1.Retrospeksi atas beragam gelar yang diterimanya dari Sidang Umum MPRS tahun 1960, dalam kesempatan ini beliau menyampaikan pengertian dari masing-masing penyebutan yang dilekatkan pada dirinya, seperti: Pemimpin Besar Revolusi, Mandataris MPRS, dan Presiden Seumur Hidup;

2.Landasan kerja melanjutkan pembangunan yang didasarkan pada:

§Trisakti: pelaksanaan Amanat Penderitaan Rakyat (beliau jelaskan pula makna dari Amanat Penderitaan Rakyat yang dimaksud adalah seluruh Rakyat sebagai satu kesatuan, bukan dilihat secara parsial menurut intrepretasi kelompok/golongan tertentu), pelaksanaan Amanat Penderitaan Rakyat dilakukan secara utuh penuh dan bersama-sama seluruh kekuatan dan komponen bangsa sebagai sebuah kesatuan yang utuh dan tidak terpecah belah dan tidak terbagi-bagi, pelaksanaan Amanat Penderitaan Rakyat yang dilakukan secara bersama-sama sebagai satu kesatuan utuh dilandaskan pada berdaulat dan bebas dalam politik – berkepribadian dalam kebudayaan – berdikari dalam ekonomi;

§Rencana ekonomi perjuangan yang berpijak pada prinsip berdikari yang hanya mungkin dapat dicapai jika seluruh rakyat percaya pada kemampuan dirinya sendiri untuk melakukan perbaikan dan peningkatan taraf kehidupan;

§Pemahaman berdikari sebagai prinsip pelaksanaan pembangunan menyeluruh dan bukan menjadikannya sebagai tujuan pembangunan ekonomi yang malah mengucilkan diri dari pergaulan internasional. Prinsip berdikari dalam hubungan kerjasama internasional mengharuskan Indonesia berani bersikap merdeka dalam kerjasama internasional, sehingga dengan prinsip berdikari … kerjasama internasional yang terjadi antara Indonesia dengan Negara dan bangsa lain haruslah diletakkan pada dasar kesamaan derajat dan saling menguntungkan … dan menolak setiap bentuk kerjasama internasional yang hanya menumbuhkan sikap ketergantungan bangsa Indonesia terhadap superioritas/keunggulan bangsa dan Negara lain;

3.Hubungan Politik dan Ekonomi yang harus disadari sebagai sebuah kesatuan tak terpisahkan.
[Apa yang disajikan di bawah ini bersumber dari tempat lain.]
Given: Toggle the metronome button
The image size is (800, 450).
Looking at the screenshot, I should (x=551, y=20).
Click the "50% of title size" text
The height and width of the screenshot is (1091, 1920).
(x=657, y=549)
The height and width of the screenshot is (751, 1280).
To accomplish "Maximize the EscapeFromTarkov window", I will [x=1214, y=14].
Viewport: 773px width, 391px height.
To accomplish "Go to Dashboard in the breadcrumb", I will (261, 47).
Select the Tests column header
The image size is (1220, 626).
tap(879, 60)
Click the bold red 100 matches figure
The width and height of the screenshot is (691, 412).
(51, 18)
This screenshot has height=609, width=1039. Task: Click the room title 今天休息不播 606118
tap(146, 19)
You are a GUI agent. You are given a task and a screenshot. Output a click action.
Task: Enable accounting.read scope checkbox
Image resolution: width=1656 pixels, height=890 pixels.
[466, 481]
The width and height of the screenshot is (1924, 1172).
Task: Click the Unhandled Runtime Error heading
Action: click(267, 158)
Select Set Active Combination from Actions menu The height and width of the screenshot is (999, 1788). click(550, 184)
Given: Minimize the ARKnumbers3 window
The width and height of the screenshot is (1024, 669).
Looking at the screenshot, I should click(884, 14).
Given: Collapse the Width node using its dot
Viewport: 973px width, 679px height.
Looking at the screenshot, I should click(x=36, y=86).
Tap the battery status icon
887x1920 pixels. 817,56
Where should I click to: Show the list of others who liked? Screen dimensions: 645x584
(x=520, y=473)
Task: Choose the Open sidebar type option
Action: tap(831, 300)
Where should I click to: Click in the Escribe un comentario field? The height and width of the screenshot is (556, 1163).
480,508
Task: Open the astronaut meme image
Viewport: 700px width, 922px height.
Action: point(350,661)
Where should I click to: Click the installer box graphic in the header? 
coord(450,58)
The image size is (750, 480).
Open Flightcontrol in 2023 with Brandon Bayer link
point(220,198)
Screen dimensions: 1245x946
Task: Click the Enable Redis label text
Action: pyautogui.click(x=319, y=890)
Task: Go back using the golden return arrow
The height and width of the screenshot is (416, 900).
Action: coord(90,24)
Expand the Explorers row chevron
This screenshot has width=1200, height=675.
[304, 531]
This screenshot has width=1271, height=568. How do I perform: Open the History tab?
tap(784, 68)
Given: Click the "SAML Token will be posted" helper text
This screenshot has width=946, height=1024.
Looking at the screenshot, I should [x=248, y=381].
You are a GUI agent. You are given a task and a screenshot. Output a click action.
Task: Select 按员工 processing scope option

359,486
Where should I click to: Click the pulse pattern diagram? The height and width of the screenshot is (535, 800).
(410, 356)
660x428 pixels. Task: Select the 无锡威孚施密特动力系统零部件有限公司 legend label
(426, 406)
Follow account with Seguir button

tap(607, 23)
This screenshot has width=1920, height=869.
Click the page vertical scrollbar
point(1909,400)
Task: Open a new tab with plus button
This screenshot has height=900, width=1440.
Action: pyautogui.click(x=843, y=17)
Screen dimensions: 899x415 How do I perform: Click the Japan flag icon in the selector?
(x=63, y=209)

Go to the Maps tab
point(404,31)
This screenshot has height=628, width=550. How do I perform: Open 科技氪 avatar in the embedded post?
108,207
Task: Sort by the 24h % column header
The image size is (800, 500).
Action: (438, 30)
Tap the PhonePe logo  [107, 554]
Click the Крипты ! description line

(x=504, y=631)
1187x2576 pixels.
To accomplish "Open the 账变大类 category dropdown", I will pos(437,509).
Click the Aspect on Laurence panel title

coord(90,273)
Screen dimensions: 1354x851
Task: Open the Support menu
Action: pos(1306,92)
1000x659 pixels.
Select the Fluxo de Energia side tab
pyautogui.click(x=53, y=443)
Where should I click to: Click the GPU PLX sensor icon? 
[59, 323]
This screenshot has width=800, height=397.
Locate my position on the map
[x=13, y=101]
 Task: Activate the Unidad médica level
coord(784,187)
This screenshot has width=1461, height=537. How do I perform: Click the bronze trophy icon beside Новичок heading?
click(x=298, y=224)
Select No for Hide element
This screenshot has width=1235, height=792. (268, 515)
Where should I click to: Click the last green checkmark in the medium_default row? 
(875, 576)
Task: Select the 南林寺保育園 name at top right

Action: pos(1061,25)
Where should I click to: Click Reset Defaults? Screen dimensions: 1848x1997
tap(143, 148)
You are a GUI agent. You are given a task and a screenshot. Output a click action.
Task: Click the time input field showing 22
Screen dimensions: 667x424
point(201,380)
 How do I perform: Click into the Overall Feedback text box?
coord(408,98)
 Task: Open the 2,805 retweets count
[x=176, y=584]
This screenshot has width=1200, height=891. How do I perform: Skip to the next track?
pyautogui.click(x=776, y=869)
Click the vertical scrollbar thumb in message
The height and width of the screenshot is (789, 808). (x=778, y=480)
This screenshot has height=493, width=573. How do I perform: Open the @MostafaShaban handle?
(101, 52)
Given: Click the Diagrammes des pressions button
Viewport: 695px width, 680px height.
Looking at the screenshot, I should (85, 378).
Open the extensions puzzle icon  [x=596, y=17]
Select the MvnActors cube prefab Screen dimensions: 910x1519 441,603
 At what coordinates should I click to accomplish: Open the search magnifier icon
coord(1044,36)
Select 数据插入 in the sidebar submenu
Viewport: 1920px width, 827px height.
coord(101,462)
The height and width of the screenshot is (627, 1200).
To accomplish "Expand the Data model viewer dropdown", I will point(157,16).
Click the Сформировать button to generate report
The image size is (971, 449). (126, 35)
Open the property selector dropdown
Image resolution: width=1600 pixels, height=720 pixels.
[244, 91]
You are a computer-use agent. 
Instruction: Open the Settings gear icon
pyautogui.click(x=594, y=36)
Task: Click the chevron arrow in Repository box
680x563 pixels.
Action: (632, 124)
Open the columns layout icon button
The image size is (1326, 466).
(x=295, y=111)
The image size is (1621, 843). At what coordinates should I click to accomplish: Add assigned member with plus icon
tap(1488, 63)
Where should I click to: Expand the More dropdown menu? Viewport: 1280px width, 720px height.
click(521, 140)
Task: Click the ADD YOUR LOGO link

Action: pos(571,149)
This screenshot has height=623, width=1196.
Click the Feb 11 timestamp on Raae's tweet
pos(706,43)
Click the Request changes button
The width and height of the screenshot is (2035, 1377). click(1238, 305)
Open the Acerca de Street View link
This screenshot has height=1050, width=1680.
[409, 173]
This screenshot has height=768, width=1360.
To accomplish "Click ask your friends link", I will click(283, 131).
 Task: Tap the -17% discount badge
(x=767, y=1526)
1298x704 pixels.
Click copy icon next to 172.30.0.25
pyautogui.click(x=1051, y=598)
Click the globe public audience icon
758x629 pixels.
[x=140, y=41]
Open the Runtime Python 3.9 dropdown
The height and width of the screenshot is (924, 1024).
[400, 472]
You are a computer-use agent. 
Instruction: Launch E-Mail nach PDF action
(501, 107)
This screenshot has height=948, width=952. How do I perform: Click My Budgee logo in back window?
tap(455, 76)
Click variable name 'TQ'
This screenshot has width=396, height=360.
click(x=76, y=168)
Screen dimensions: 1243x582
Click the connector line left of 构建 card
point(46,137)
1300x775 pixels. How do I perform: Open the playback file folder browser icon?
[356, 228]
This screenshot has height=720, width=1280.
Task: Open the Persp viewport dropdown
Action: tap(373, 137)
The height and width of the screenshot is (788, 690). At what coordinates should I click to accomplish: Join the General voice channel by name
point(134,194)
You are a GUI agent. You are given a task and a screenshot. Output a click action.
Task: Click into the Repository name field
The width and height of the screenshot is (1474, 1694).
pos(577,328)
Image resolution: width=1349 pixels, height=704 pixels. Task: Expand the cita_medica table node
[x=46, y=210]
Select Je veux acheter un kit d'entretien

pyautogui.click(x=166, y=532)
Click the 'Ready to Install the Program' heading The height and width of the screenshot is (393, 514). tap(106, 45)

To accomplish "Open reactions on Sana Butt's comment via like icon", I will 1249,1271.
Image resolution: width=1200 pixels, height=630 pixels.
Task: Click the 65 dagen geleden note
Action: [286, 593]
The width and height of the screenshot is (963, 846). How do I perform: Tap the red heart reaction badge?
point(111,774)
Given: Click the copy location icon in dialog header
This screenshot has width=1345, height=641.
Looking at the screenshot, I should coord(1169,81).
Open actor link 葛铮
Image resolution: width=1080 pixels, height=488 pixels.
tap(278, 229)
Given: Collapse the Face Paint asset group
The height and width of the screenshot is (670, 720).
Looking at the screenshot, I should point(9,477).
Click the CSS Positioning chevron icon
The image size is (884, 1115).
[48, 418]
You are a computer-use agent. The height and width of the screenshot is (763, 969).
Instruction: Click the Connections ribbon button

Sehingga persoalan-persoalan Ekonomi-keuangan-pembangunan Indonesia tidak dapat dilepaskan dari manifesto politik bangsa Indonesia;

4.Detail ke DPR terutama tentang penegasan bahwa setiap keputusan MPRS sebagai bahan acuan arah dan gerak pembangunan secara strategis perlu dirumuskan ke dalam perlbagai kebijakan ekonomi-politik yang dilaksanakan oleh Presiden dan DPR;

5.Tetap berpijak pada Demokrasi Terpimpin;

·Merintis jalan kearah pemurnian pelaksanaan UUD 1945 dengan melakukan pembenahan structural lembaga tinggi dan tertinggi Negara yang pernah diajukan dalam surat Presiden Mandataris MPRS kepada pimpinan DPRGR tanggal 4 Mei 1966, khususnya mengenai: RUU Penyusunan MPR – DPR – DPRD, RUU Pemilihan Umum, dan Penetapan Presiden No.3 tahun 1959 jo. Penetapan Presiden No.3 tahun 1966 untuk diubah menjadi Undang-Undang supaya DPA dapat ditetapkan menurut pasal 16 ayat (1) Undang-Undang Dasar 1945;

1.Wewenang MPR dan MPRS;

2.Kedudukan Presiden dan Wakil Presiden;

3.Bagian Penutup yang menegaskan kembali arah perjuangan dan pembangunan di masa mendatang dengan tetap memegang teguh pada prinsip BERDIKARI.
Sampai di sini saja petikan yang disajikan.